The new files reveal numerous unreported eyewitness accounts of force by officers, particularly at the van’s second stop. Witnesses told investigators that they saw Gray thrown headfirst into the van at that stop. Several witnesses also described him becoming quiet and motionless at this stop, after screaming loudly for several minutes.

According to the autopsy report, Gray’s fatal injury, usually seen in “shallow water diving incidents,” was caused by a “high-energy” impact of his head against a hard surface.

But the medical examiner testified in court that she relied on the accounts of police officers, who were the primary suspects in the case, to make her conclusions about when and how Gray died. She made no mention of any civilian witnesses to force in her autopsy report or trial testimony. She also said the state’s attorney’s office determined which statements she received.The newly obtained evidence supports and broadens the investigation that journalist Amelia McDonell-Parry and I conducted into Gray’s death for the 2017 podcast “Undisclosed: The Killing of Freddie Gray.”

Several additional witnesses observed stop two from their Gilmor Homes apartments. Sierria Warren, interviewed by detectives outside of her home on the afternoon of Gray’s arrest, described her and her daughter being awakened by Gray’s screams.

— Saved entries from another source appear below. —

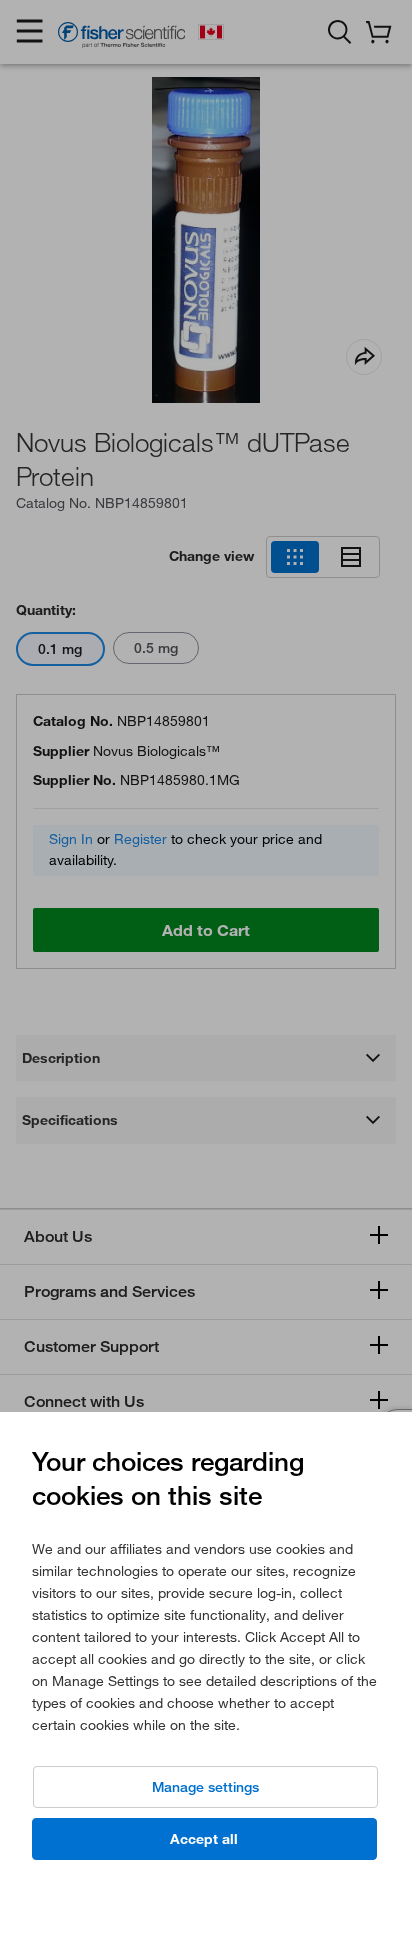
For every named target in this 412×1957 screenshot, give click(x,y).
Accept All (204, 1839)
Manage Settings (205, 1787)
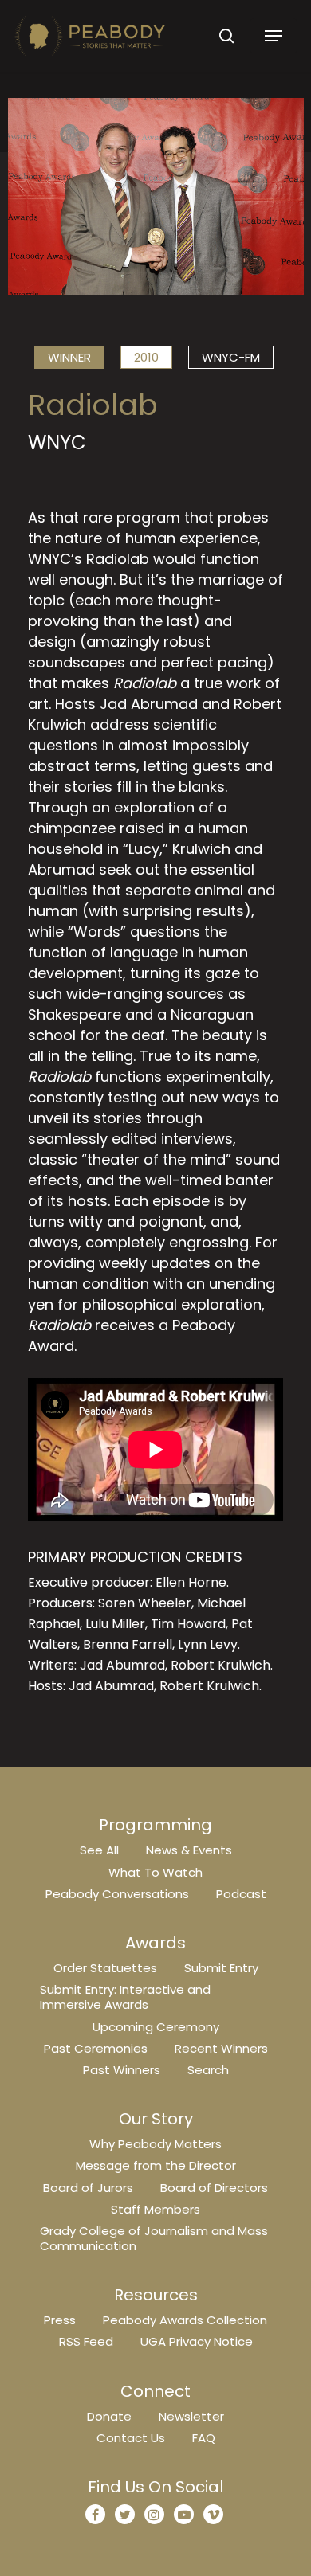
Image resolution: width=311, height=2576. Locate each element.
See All (99, 1850)
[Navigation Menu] (273, 36)
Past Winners (121, 2069)
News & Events (189, 1850)
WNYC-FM (231, 357)
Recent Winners (221, 2048)
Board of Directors (214, 2187)
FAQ (203, 2437)
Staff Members (155, 2209)
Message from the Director (156, 2165)
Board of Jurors (88, 2187)
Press (60, 2320)
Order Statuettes (105, 1967)
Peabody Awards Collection (185, 2320)
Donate (109, 2416)
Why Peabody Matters (155, 2144)
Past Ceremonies (96, 2048)
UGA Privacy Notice (196, 2341)
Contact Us (130, 2437)
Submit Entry (221, 1967)
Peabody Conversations (117, 1893)
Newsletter (191, 2416)
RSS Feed (86, 2341)
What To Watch (155, 1872)
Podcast (241, 1893)
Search (208, 2069)
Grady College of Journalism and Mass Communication (154, 2238)
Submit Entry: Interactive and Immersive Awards (125, 1997)
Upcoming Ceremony (156, 2026)
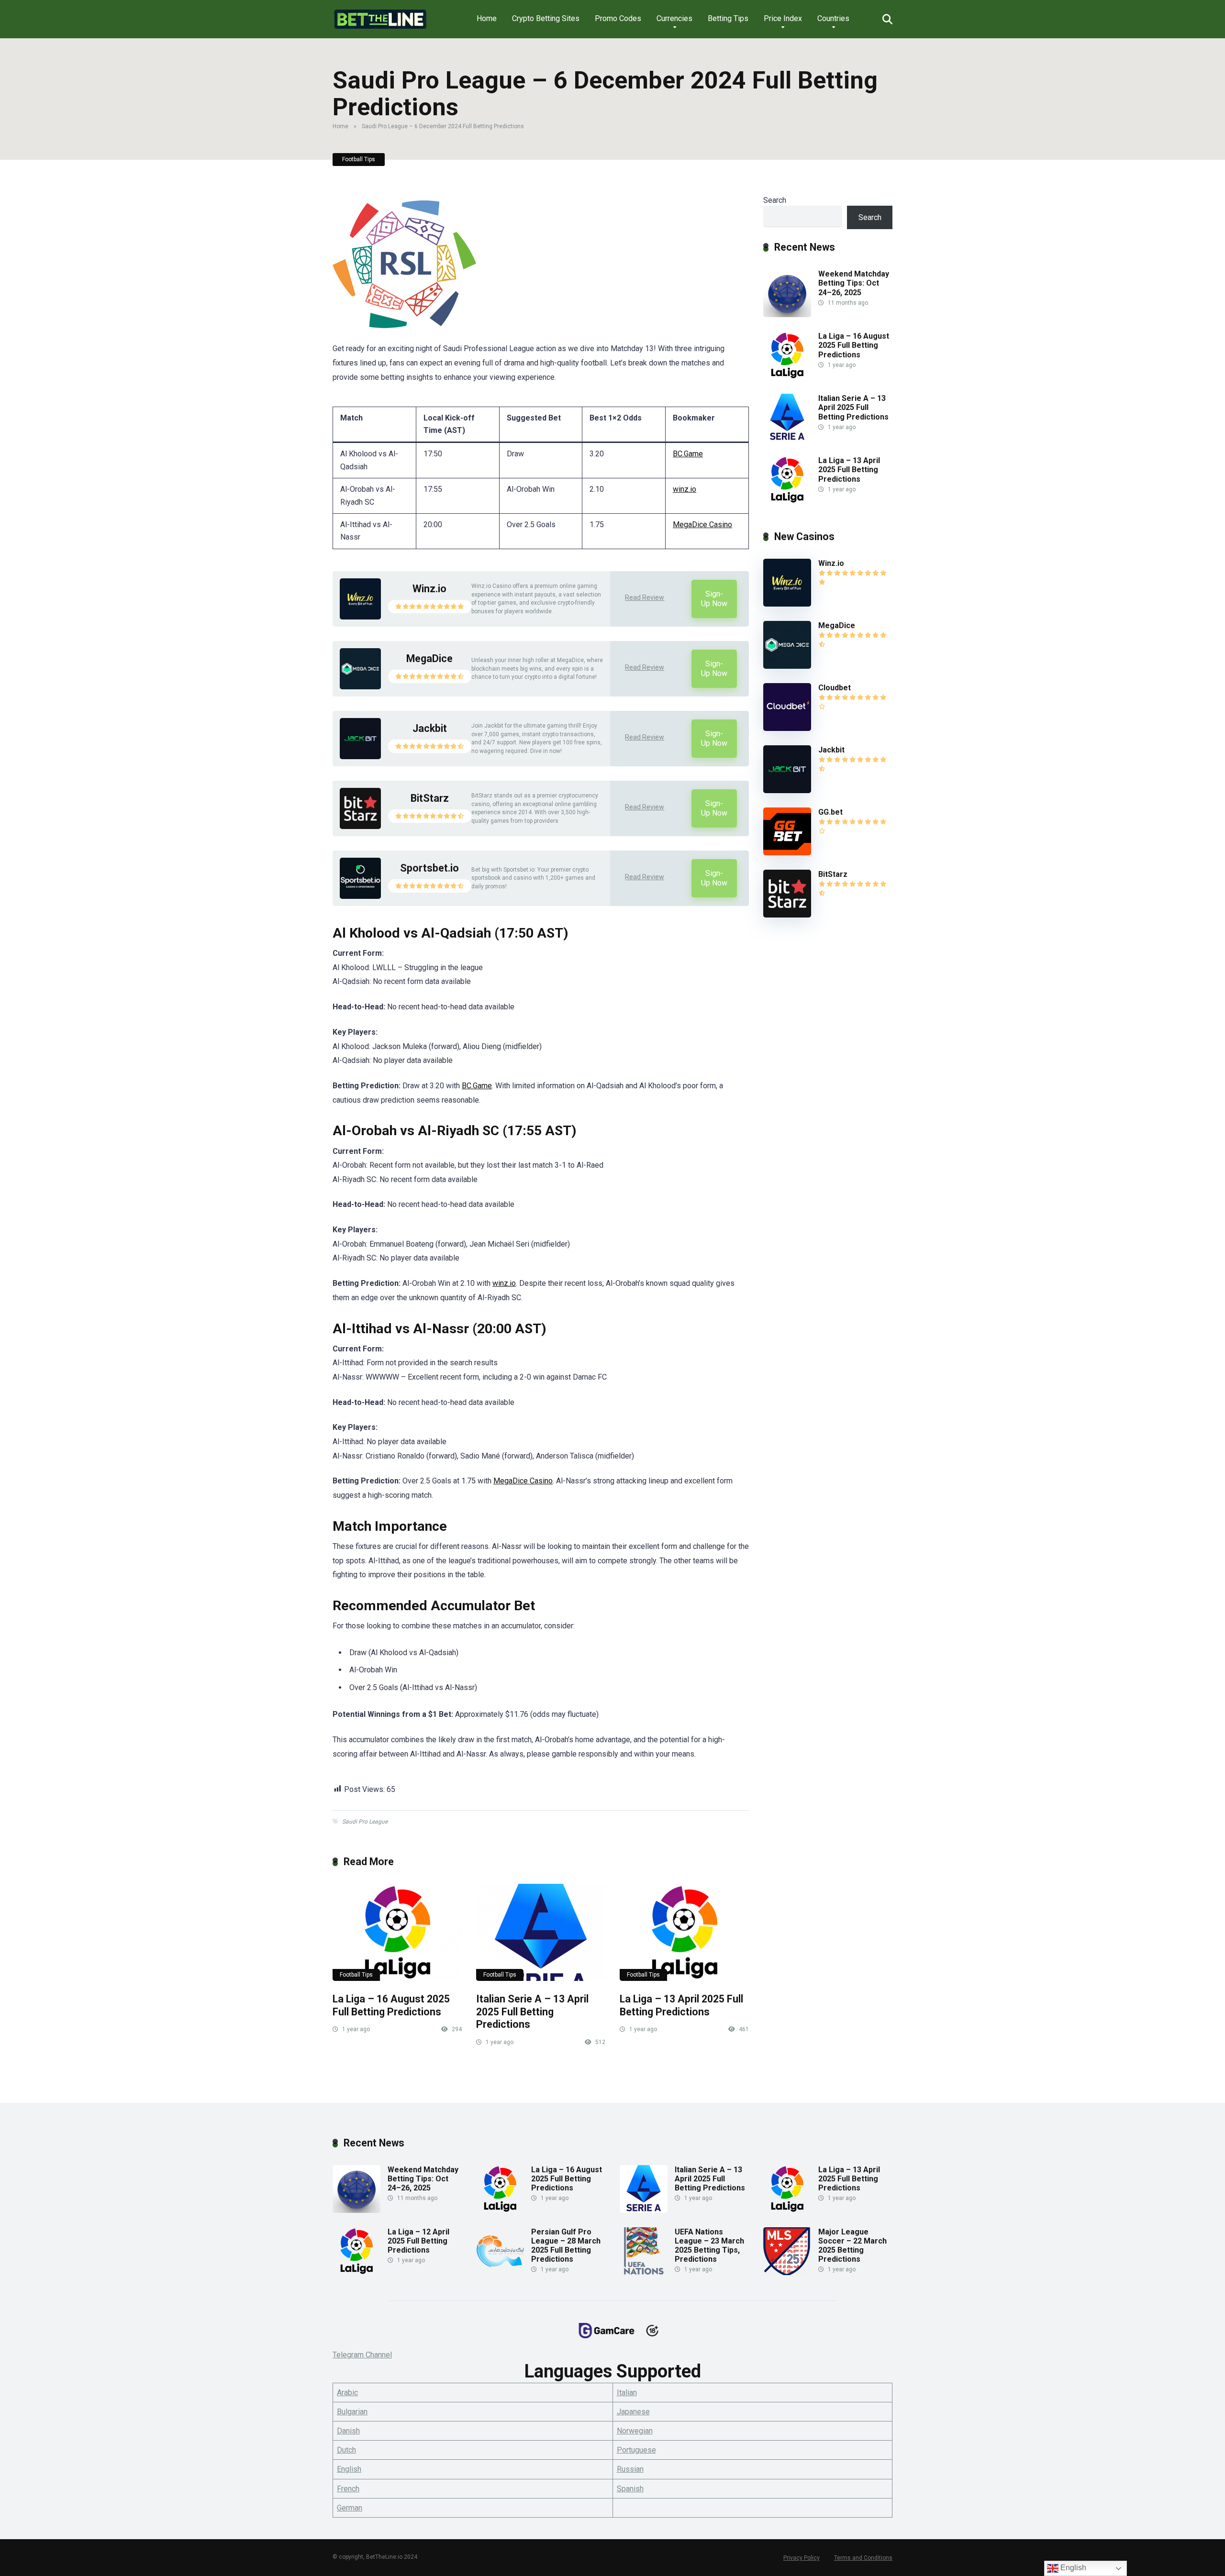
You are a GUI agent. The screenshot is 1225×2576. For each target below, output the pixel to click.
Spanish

She heard eyewitnesses accuse the officers of tasing him.

Warren said Gray was lying “on his stomach, face down” when officers shackled his ankles. Then, she said, “they just threw him in back [of] the paddy wagon, like really threw him in the back.” Warren repeated this statement a few times, calling it “aggressive.” She also heard one officer threaten to tase a civilian.

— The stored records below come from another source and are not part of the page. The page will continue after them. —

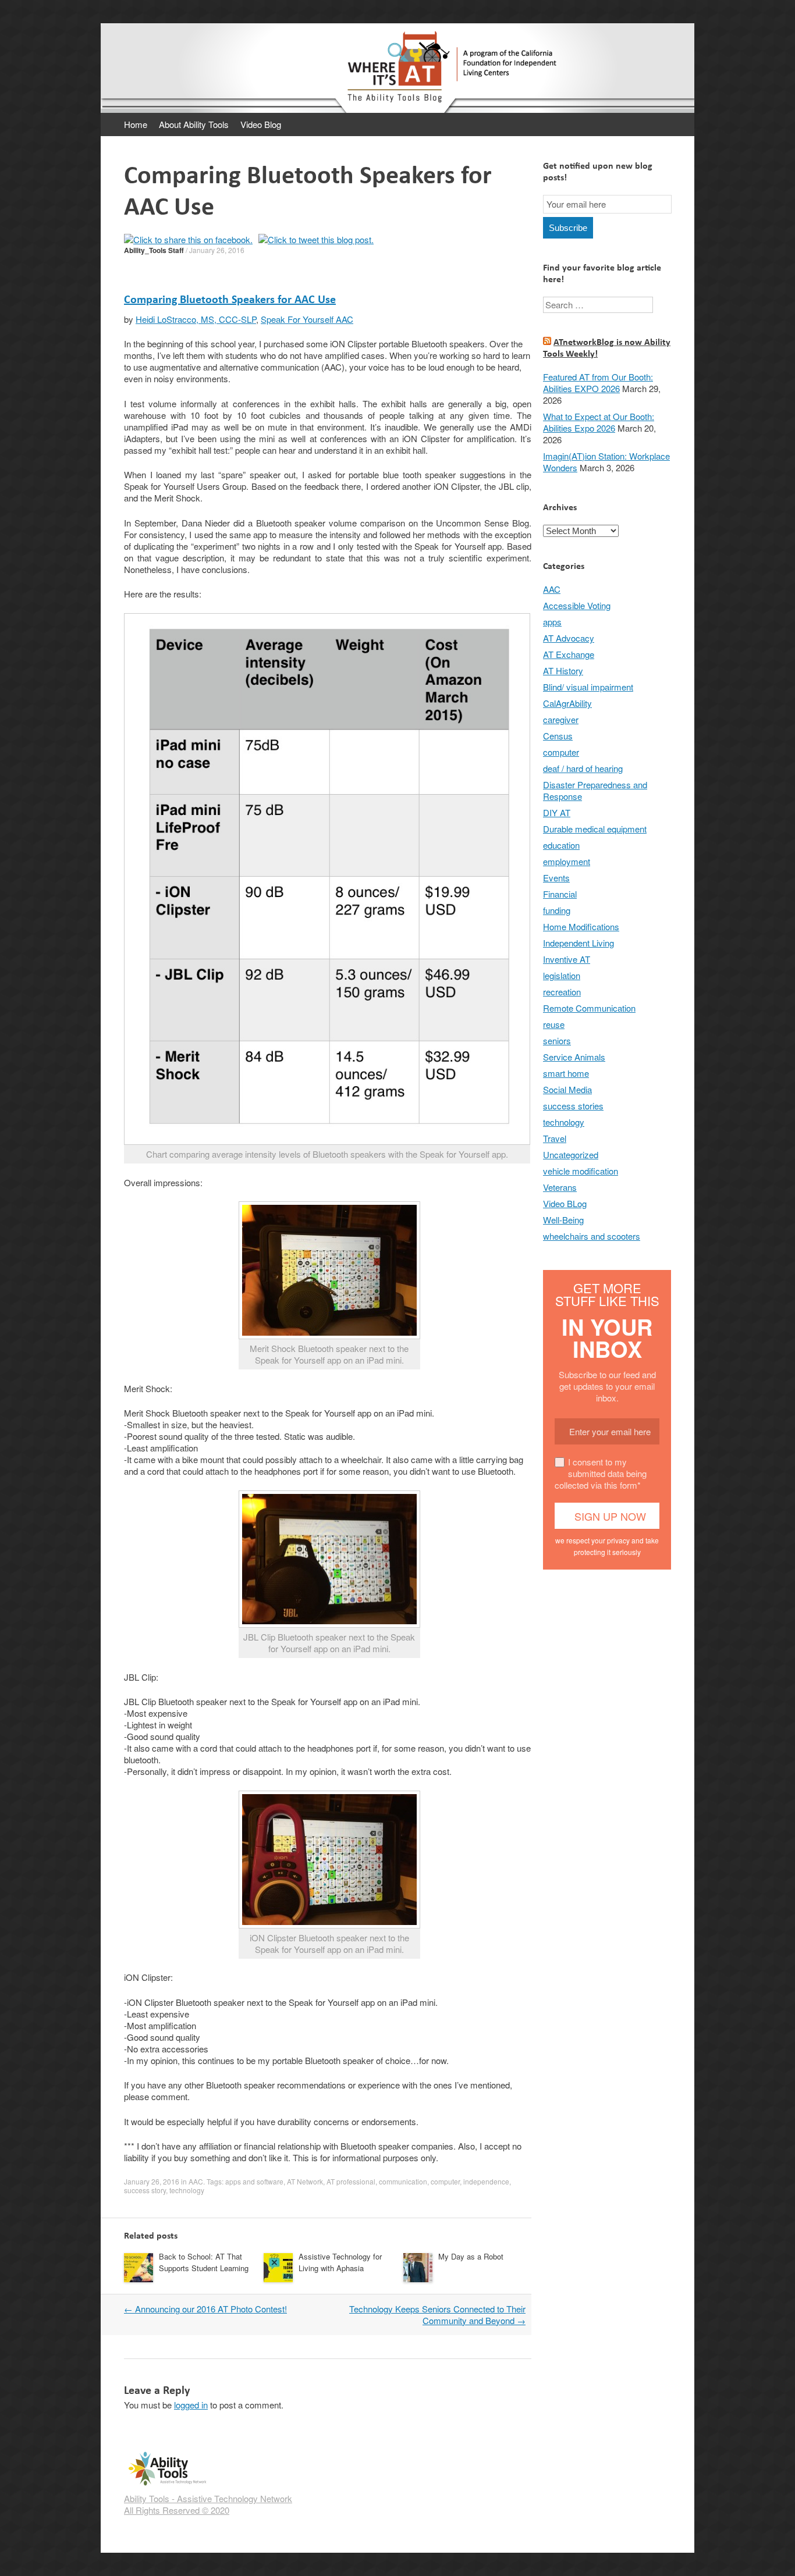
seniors (557, 1040)
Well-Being (563, 1220)
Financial (560, 894)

Detectives never asked Warren to come to headquarters to provide a videotaped statement, but notes from the state’s attorney’s office obtained by The Appeal indicate that prosecutors knew about her story. A spokesperson for the state’s attorney’s office did not respond to requests for comment from The Appeal.

When the police department officially closed the Gray case in 2017, it released several binders of documents and photographs to the Baltimore Sun in response to a Public Information Act request. (The Sun has since removed the documents from its website.)

The newly obtained evidence reveals that significant pieces of the case were not included in the police’s 2017 release. The binders included official transcripts from officers’ statements but none from any civilian witnesses. Witnesses were reduced to mugshots, criminal histories, and scant notes by investigators. The 2017 release represented the police’s final word on the Gray case, but it mirrored the department’s investigation, which suppressed witness statements and minimized the lived experiences of people in the Gilmor Homes community.